Maintain at all times, subject to periodic reporting as of the last day of each month, unless otherwise noted, on a consolidated basis with respect to Borrower:
(a)Free Cash Flow. Achieve Free Cash Flow (negative Free Cash Flow), measured quarterly, on a trailing three month basis, of not less than (no worse than) the following for the quarterly compliance periods indicated below:
Quarterly Period Ending
|
Minimum Adjusted Free Cash Flow |
March 31, 2016 |
($4,300,000) |
June 30, 2016 |
($5,200,000) |
September 30, 2016 |
($3,350,000) |
December 31, 2016 |
($1,350,000) |
March 31, 2017 |
($2,100,000) |
June 30, 2017 |
($1,550,000) |
September 30, 2017 |
($750,000) |
December 31, 2017 |
$0.00 |
For the quarterly periods ending March 31, 2018 and thereafter, the quarterly Free Cash Flow requirements shall be determined by Bank, based on the annual projections delivered by Borrower to Bank in accordance with Section 6.2(i); provided, that in any event such quarterly requirements will not be less than $0.00 for any such quarterly period.

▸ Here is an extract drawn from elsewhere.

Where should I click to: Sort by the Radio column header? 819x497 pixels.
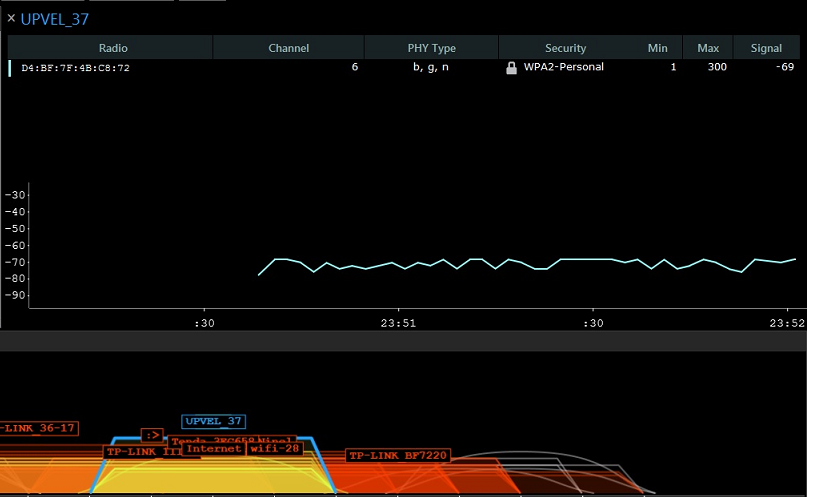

(b)Liquidity. Maintain at all times, to be certified by Borrower as of the last day of each month, the sum of (i) unrestricted cash at Bank plus (ii) the unused Availability Amount, in an amount equal to or greater than Seventeen Million Dollars ($17,000,000).”
2.5Section 8.1 (Payment Default). Section 8.1 is amended in its entirety and replaced with the following:
“8.1Payment Default. Borrower fails to (a) make any payment of principal or interest on any Credit Extension on its due date, or (b) pay any other Obligations within three (3) Business Days after such Obligations are due and payable (which three (3) Business Day cure period shall not apply to payments due on the Revolving Line Maturity Date and/or the Term Loan 2016 Maturity Date). During the cure period, the failure to make or pay any payment specified under clause (a) or (b) hereunder is not an Event of Default (but no Credit Extension will be made during the cure period);”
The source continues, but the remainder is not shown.